→ **Your task**: Filter the entries below, keeping only lines with "Switch".

→ **Information given**:
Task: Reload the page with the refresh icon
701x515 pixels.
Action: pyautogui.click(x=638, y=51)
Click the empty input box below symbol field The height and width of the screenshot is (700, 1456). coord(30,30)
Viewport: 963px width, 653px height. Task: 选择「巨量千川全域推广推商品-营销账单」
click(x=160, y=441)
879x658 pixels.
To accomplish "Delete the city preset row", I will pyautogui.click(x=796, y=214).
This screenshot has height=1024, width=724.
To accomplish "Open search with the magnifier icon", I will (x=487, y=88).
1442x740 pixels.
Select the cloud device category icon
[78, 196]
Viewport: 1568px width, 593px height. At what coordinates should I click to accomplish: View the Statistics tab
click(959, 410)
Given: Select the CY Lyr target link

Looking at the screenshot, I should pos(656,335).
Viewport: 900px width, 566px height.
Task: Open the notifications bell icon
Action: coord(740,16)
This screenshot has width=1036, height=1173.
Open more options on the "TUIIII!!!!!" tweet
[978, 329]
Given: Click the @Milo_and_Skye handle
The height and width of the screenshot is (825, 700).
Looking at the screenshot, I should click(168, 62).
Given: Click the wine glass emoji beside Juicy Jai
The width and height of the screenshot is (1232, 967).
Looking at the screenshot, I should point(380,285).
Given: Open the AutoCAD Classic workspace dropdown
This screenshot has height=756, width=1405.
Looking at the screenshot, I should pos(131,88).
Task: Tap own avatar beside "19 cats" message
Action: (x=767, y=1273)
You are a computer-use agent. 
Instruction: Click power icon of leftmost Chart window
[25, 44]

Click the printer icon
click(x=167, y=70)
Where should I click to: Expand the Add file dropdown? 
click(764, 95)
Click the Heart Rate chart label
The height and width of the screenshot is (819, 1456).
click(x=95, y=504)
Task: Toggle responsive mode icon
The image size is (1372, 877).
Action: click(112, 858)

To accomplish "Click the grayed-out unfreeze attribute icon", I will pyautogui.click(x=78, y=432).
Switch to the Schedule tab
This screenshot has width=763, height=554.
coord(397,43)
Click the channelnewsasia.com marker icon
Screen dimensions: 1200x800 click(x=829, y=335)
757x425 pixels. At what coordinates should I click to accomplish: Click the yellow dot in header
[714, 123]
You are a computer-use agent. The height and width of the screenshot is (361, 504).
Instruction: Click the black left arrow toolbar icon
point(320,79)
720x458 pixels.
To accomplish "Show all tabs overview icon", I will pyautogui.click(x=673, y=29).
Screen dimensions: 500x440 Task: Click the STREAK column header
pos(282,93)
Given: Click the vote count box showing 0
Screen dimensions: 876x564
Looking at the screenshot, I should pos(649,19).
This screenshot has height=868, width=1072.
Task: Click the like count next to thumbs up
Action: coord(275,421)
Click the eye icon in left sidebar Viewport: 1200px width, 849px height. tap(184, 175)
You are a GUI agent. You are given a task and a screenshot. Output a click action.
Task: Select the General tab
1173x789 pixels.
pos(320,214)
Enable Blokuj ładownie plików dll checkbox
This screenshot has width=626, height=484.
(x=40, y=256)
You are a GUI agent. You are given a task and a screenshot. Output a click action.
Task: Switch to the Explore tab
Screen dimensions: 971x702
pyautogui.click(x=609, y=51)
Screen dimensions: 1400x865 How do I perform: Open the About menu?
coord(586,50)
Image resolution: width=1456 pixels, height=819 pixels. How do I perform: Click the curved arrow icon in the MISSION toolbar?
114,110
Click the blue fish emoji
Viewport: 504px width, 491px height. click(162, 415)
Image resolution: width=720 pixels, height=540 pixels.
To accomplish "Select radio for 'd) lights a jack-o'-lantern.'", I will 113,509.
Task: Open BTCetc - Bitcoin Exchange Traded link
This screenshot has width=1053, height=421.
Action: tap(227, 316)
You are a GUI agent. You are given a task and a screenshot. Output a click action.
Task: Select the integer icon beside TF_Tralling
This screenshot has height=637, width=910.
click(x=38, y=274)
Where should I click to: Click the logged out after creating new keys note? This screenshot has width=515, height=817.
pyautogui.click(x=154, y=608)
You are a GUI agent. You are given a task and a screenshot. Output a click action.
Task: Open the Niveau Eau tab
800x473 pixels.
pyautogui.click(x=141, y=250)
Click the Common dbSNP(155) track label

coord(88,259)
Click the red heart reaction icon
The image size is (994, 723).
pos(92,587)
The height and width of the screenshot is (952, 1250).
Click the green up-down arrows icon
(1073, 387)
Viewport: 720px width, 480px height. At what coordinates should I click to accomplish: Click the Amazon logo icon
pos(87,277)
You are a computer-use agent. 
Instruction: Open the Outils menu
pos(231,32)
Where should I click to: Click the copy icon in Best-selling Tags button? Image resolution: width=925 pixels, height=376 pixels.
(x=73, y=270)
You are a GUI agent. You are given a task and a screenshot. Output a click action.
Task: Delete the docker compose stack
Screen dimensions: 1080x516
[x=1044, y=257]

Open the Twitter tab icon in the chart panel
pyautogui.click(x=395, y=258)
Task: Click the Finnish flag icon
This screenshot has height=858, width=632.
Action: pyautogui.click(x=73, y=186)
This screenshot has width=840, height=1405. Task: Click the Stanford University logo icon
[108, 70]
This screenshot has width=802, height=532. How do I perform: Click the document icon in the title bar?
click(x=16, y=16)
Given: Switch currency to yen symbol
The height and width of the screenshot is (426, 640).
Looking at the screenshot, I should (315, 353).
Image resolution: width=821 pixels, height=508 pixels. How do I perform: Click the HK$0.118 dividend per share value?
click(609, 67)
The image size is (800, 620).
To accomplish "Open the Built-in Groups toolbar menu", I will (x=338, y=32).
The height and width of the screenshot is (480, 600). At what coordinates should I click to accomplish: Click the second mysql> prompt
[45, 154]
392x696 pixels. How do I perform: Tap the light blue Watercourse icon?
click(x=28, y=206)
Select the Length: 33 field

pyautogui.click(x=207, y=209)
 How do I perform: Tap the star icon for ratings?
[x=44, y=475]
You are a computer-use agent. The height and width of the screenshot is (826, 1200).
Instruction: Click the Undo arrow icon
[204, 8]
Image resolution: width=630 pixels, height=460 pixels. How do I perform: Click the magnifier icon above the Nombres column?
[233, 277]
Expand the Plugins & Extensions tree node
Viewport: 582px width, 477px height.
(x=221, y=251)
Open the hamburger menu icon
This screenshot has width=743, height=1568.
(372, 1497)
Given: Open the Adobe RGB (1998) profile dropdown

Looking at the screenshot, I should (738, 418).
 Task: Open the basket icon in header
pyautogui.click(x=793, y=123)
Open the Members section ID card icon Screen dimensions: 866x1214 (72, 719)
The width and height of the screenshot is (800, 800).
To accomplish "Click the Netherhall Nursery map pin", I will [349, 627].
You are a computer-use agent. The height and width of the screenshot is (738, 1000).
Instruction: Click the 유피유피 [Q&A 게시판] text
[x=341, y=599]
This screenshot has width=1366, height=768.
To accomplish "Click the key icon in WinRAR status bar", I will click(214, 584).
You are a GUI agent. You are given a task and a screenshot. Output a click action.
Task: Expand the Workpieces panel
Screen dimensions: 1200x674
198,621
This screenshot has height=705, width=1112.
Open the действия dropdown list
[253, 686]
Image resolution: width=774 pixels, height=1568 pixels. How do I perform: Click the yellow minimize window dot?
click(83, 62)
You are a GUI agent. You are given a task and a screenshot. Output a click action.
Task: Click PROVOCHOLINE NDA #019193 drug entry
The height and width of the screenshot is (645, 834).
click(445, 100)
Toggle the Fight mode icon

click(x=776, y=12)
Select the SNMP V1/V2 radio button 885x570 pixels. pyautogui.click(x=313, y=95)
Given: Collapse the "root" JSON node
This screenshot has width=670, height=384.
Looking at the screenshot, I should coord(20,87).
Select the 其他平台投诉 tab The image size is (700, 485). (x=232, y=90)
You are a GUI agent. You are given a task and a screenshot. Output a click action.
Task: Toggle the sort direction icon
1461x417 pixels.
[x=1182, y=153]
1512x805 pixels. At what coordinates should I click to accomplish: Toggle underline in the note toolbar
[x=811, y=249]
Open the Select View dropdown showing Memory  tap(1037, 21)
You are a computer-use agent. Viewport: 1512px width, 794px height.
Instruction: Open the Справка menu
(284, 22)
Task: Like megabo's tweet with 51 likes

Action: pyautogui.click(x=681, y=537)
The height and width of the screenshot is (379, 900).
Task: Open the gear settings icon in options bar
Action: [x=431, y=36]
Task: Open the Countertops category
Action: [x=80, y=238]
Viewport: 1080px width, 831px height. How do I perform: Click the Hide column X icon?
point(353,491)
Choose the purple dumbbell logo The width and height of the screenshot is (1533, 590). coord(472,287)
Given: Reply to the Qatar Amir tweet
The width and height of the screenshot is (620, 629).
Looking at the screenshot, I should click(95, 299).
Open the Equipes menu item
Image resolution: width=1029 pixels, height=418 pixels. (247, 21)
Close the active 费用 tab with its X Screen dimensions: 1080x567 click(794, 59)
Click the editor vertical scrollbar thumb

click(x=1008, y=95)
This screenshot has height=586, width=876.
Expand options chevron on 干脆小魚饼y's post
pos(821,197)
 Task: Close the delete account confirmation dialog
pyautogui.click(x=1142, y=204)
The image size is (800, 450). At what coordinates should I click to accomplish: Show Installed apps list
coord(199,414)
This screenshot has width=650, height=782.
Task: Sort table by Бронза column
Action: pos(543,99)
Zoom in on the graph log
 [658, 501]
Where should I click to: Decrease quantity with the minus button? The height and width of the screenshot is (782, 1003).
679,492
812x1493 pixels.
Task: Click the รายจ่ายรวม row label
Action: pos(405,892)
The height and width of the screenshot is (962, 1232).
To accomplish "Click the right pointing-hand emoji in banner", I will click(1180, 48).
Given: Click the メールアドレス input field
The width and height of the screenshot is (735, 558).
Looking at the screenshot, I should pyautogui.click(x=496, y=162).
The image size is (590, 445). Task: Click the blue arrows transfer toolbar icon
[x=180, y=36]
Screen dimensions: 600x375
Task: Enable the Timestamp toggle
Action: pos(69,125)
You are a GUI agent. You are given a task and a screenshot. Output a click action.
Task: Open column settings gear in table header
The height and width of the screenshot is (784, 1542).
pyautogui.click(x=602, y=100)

→ **Response to the exercise**:
Switch to the Schedule tab
Task: Switch to the Explore tab
Given: Switch currency to yen symbol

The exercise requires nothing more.